Foi então que decidiu você optou em partir “pra ignorância”, apoiando um político de extrema direita, amante da ditadura militar, racista e homofóbico. Mas todos estes adjetivos que, num passado não muito remoto, você se levantara pra combater, agora deviam ser ignorados. Tudo em nome “da estabilidade, o bem da Nação e pra acabar com a corrupção” (jura que você crê nisto!?).

Mas qual é a receita deste governo? 

Aplicação da política neoliberal que levou as economias mundo afora pra o pântano desde 2008 e que, se não for revista, prepara uma dose cavalar pra tempos próximos. Quem diz isto não somos nós apenas, mas também pensadores do seu campo neoliberal. 

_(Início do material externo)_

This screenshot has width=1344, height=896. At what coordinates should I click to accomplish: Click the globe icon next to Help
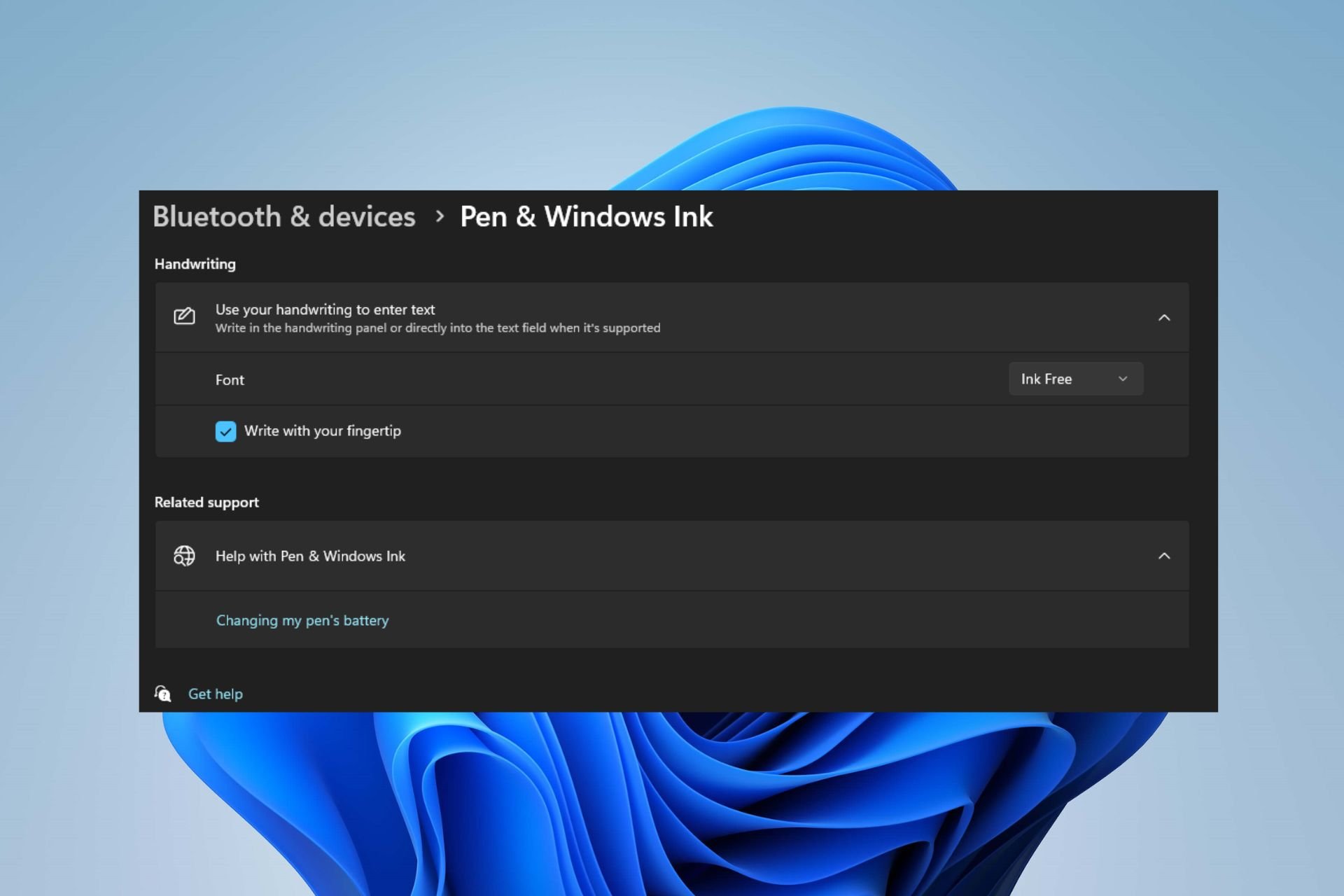183,555
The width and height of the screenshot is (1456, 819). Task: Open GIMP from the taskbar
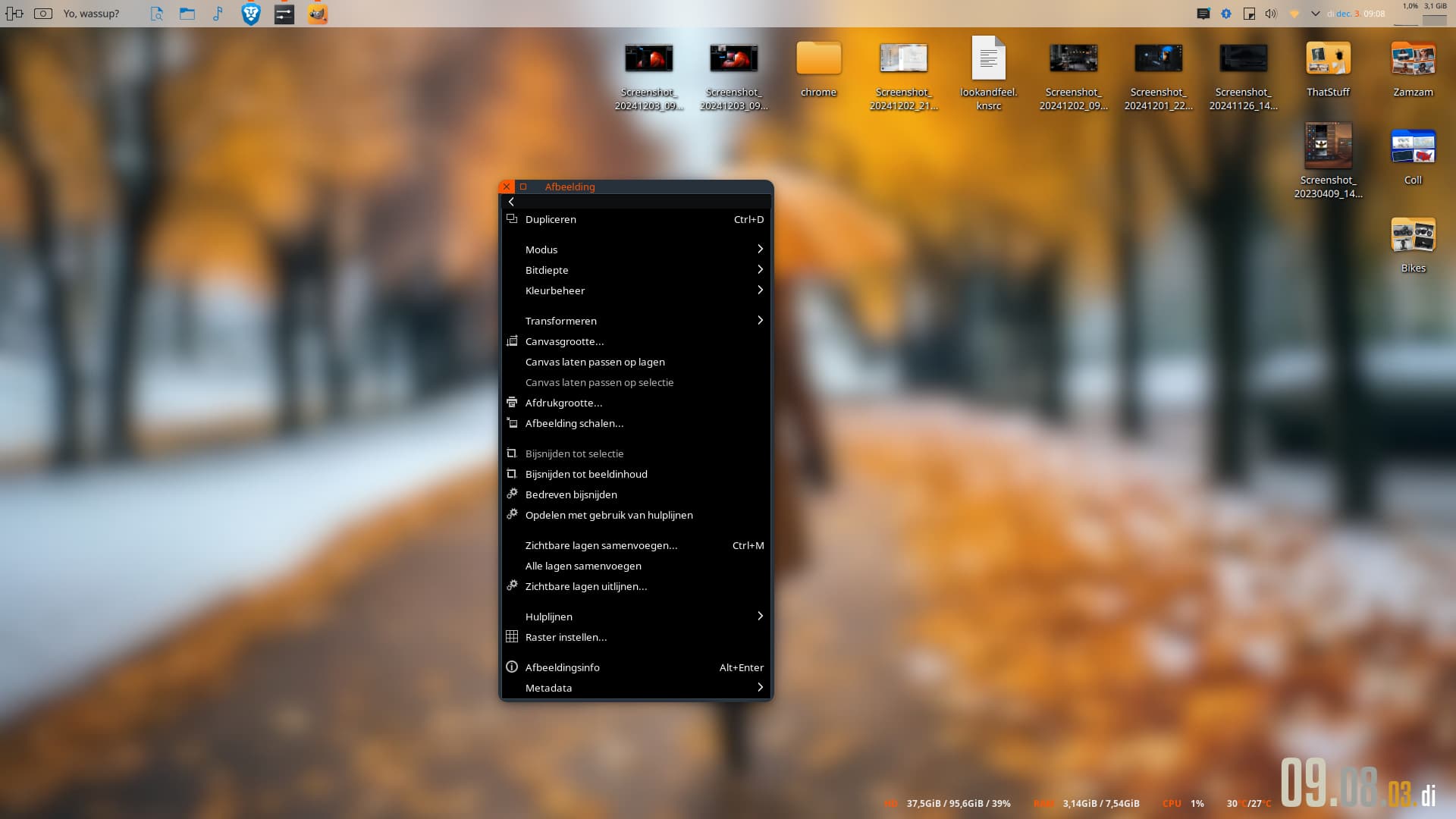point(317,13)
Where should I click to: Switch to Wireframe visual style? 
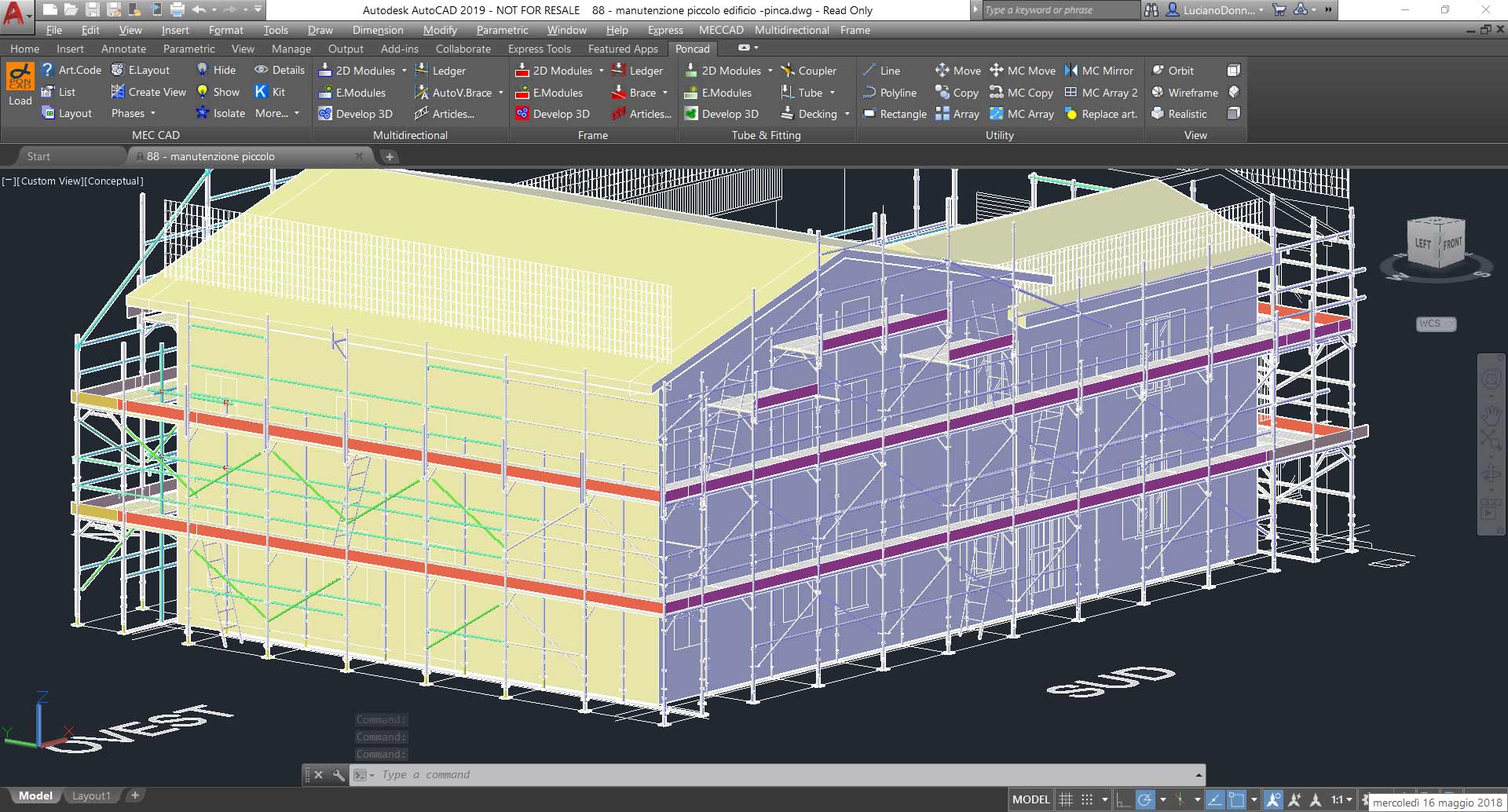click(x=1186, y=92)
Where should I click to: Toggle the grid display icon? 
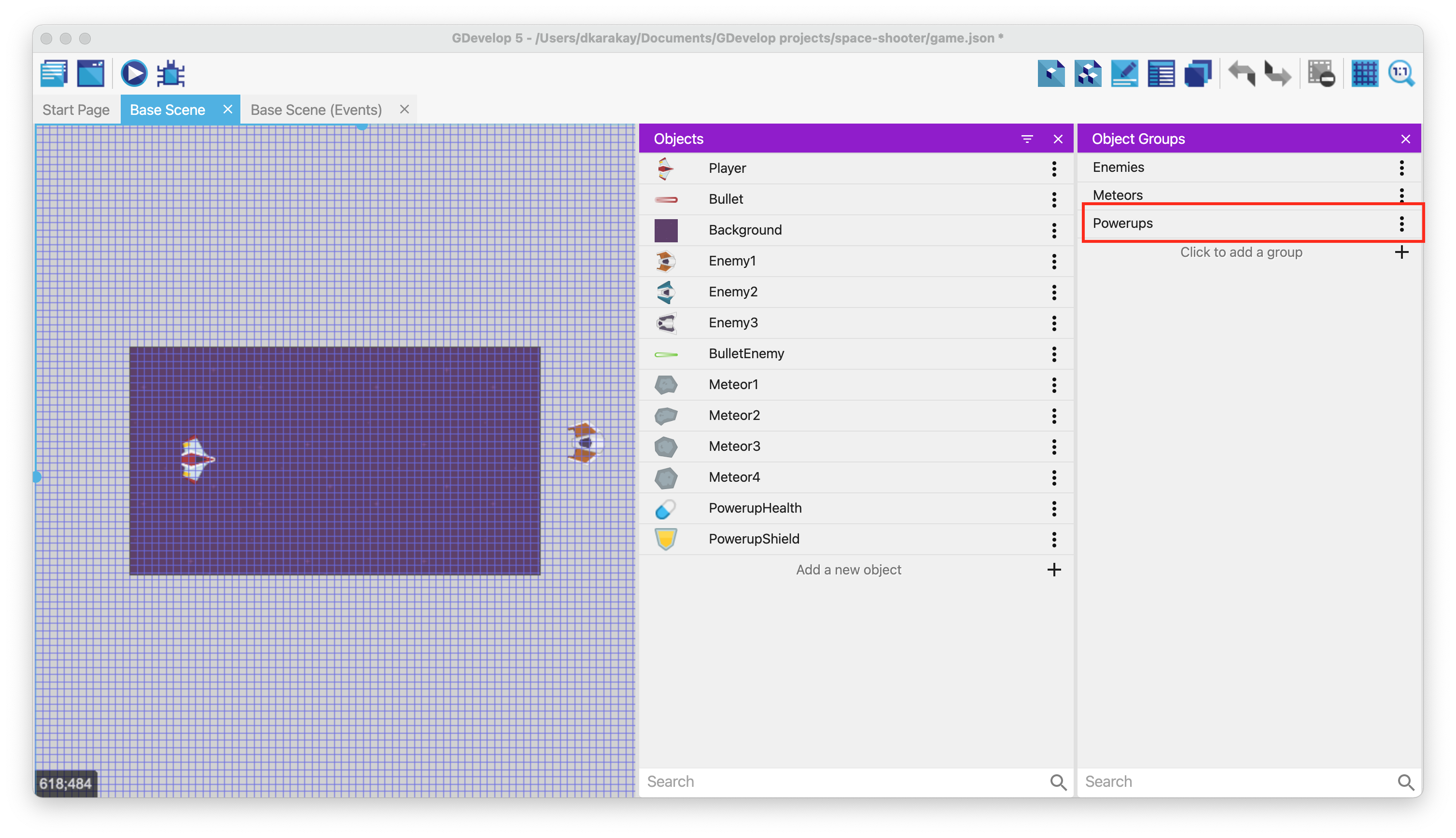point(1364,74)
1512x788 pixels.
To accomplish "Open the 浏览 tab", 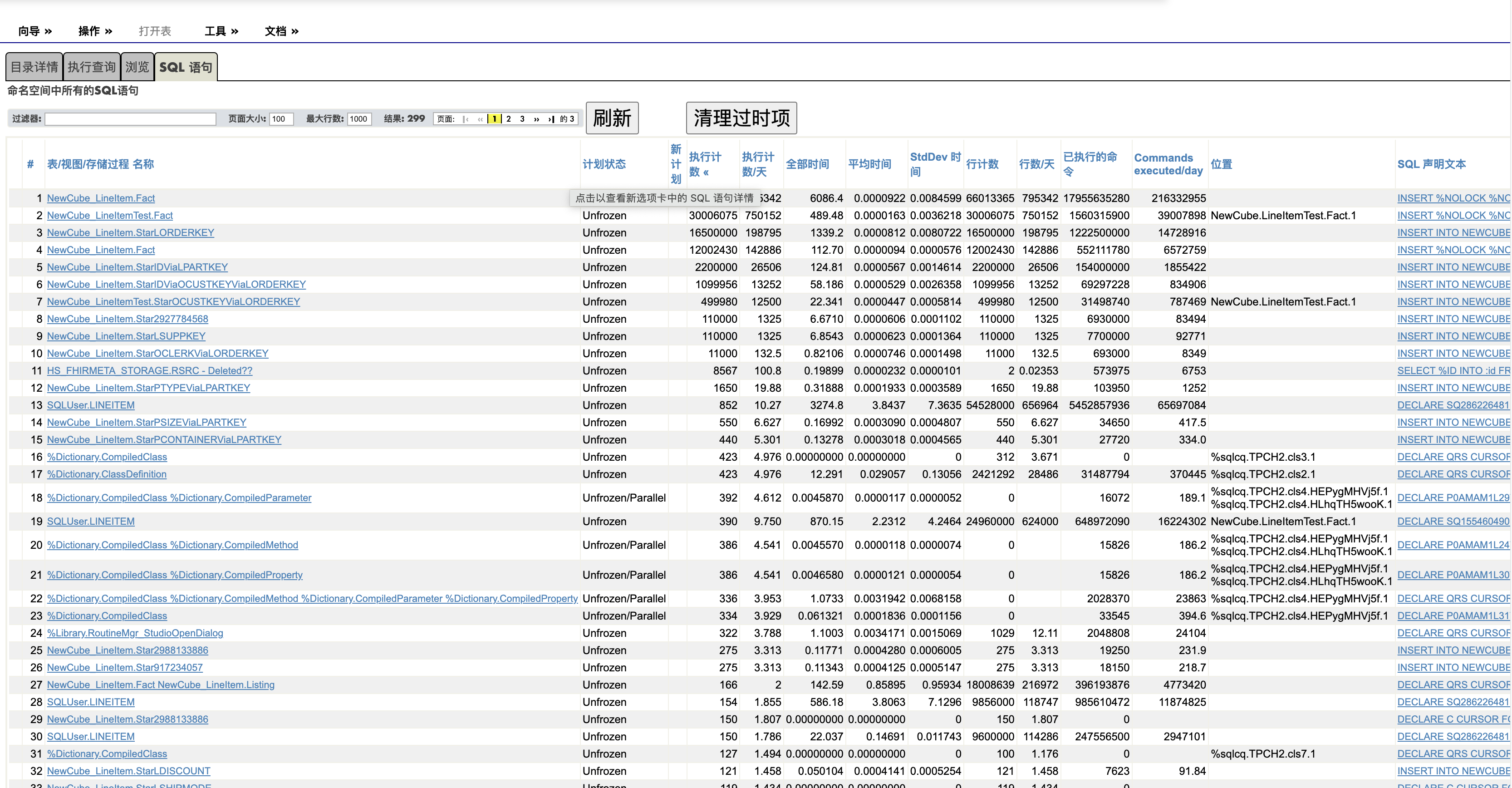I will tap(137, 68).
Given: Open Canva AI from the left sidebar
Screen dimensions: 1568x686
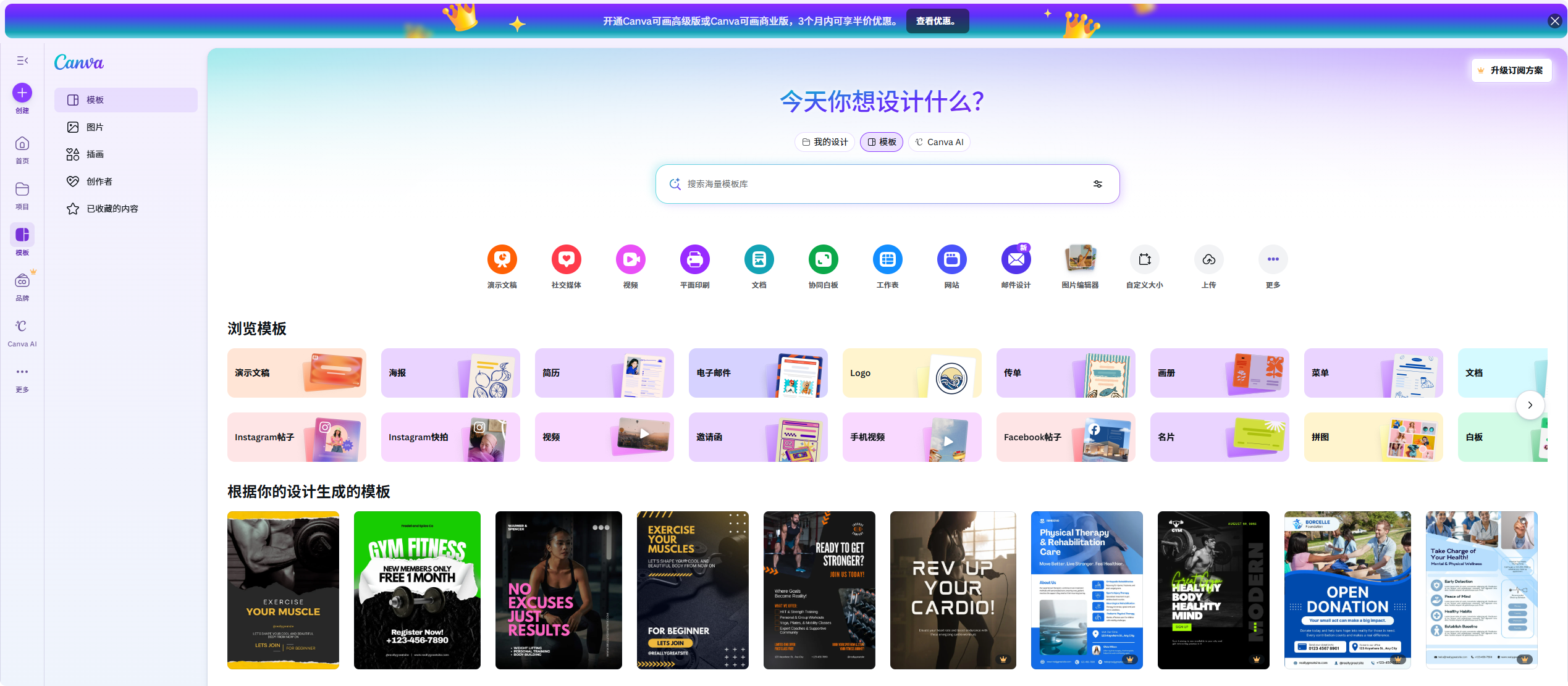Looking at the screenshot, I should click(x=22, y=332).
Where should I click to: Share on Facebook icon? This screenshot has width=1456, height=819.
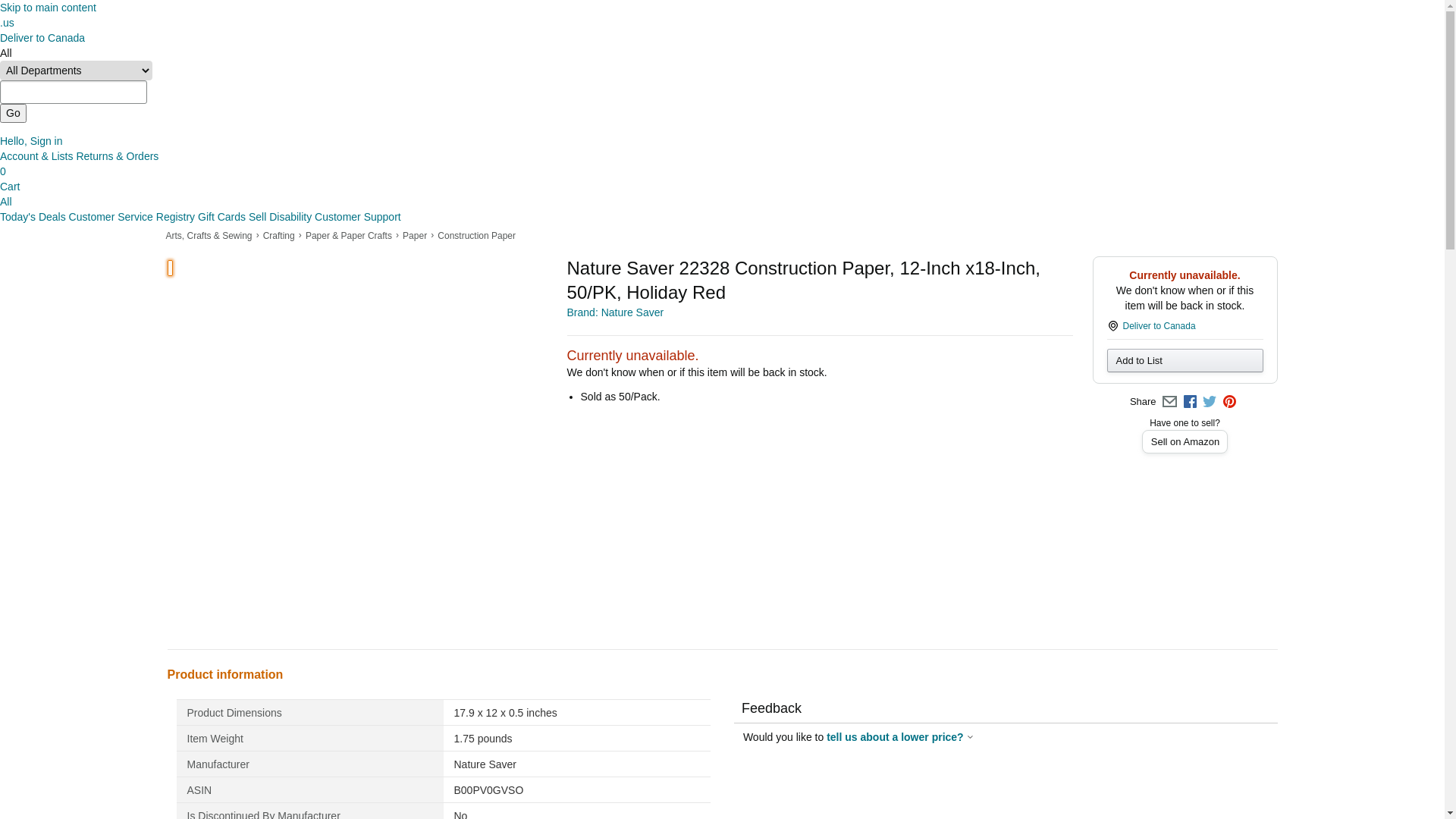[1190, 402]
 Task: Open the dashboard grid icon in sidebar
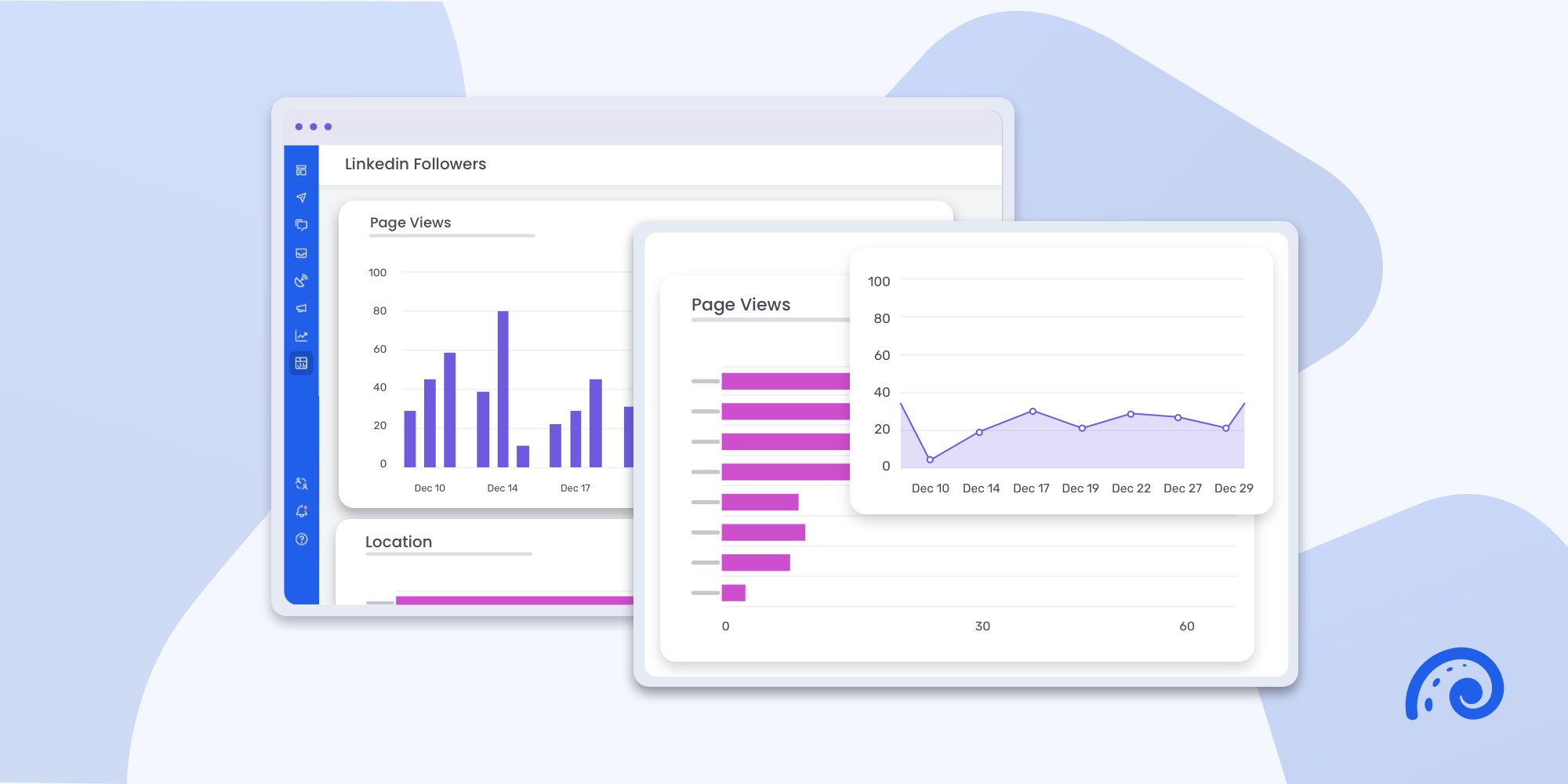point(302,170)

E os de cá, Guedes à frente, o que pensam sobre uma possível nova e cavalar crise? 

Este é o nosso drama, eles sequer pensam. Não queria dizer isto, mas sou forçado a dizê-lo. O Brasil de hoje parece-se com a Argentina de exatos vinte anos atrás, comandada Fernando De La Rua. Estratégias econômicas muito semelhantes. A sensação é que o Guedes “copia e cola” o (Domingos) “Cavallo”. E sabemos bem o final desta história. Aguda recessão, desemprego e muitas falências.

Desemprego, corrupção, supressão de direitos da maioria, sucateamento dos serviços públicos, estes são os tais “efeitos colaterais” que os brasileiros temos que aguentar por um, dois ou até seis anos, caso você e outros continuem crendo que este é o caminho certo. 

“Você”, que leu o texto certamente não vai curtir, tampouco compartilhar. Sem problemas, afinal de contas este é um texto-desabafo.